The Miz Is That Awesome

Last night my Facebook feed blew up with people proclaiming the Miz’s promo on Talking Smack as the promo of his life. I beg to differ. As great as last night was (and I defy to you tell me it wasnt great), the promo of his life took place a few years ago. There was no musical introduction. He didn’t come down the ramp. He walked around the side of the ramp into the arena, shooting about the road he took to get to the WWE and fulfill his dream.

I don’t recall anything specific he said that night, but I recall how it made me feel. It was the first time I truly believed in the Miz.

The Miz has worked for everything he has been given. His reality TV show fame did not translate to a free pass at OVW; Danny Davis and Rip Rogers would never allow it. He learned from old school guys how to make it in the business, and he learned his lessons well.

The Miz also seized the moment every chance he had. Roni Jonah tells a story about a time she was supposed to work a program as Seth Skyfire’s girlfriend at OVW. Paul Heyman was disappointed with the kiss Seth laid on Roni during a TV taping, and he let his feelings be known to the locker room. “You expect me to believe she’s your girlfriend with a kiss like that?”

The Miz spoke up: “She could be my girlfriend.” Within a few weeks, Roni left Seth on OVW TV for the Miz.

As opportunistic as he can be, the Miz also knows how to put people over when it’s his turn. Did you hear him on Talk is Jericho with Damien Mizdow? At first listen, it sounded like the Miz was there to put himself over Mizdow. Listen again; the Miz puts his tag partner over huge, and then quietly steps away. It was masterful.

Crazy Mary Dobson also experienced the generous side of the Miz in her first appearance on Raw. According to her, the Miz did everything he could to give her as much face time as possible, telling here where to stand so the camera would pick her up.

Crazy Mary’s story runs counter to the general perception most fans have of the Miz: he’s a big mouth hack, a talentless loser, an opportunist who is only out for himself. People who see the Miz that way are seeing exactly what the Miz wants them to see. They don’t see a guy who grew up loving wrestling playing a character on TV because they can’t distinguish the real man from his character.

In an age when kayfabe is supposedly dead and buried, the Miz has done the impossible. He has made himself a true heel in the eyes of the fans. He’s not getting booed because the fans understand that he’s playing a heel and that’s the story being told.

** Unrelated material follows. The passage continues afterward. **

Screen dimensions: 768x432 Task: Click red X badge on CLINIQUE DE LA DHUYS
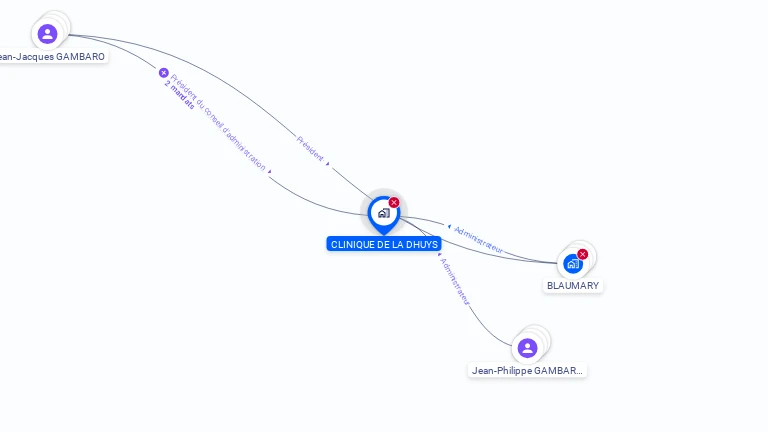[x=394, y=202]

He’s not being booed because he’s the heel people “love to hate.” He’s being booed because people truly hate the Miz.

The Miz is a rare talent that could easily has worked in a long-gone era. He’s the kind of guy who makes the fans forget they’re watching a show and boo from the bottom of their hearts. He’s a true student of the game who learned his lessons well, and he’s only getting better.

I don’t expect my thoughts to persuade many Miz haters to see him differently, and that’s okay. The Miz wouldn’t want you turning into a fan of his anyway. The more you hate the Miz, the more you’ll demand – and pay – to see him get his butt kicked

That, friends, is what makes the Miz AWESOME.

He’s All That??

Forgive the goofy blog title, but after hearing Freddie Prinze, Jr. on Chris Jericho’s podcast, you’ll be saying the same thing.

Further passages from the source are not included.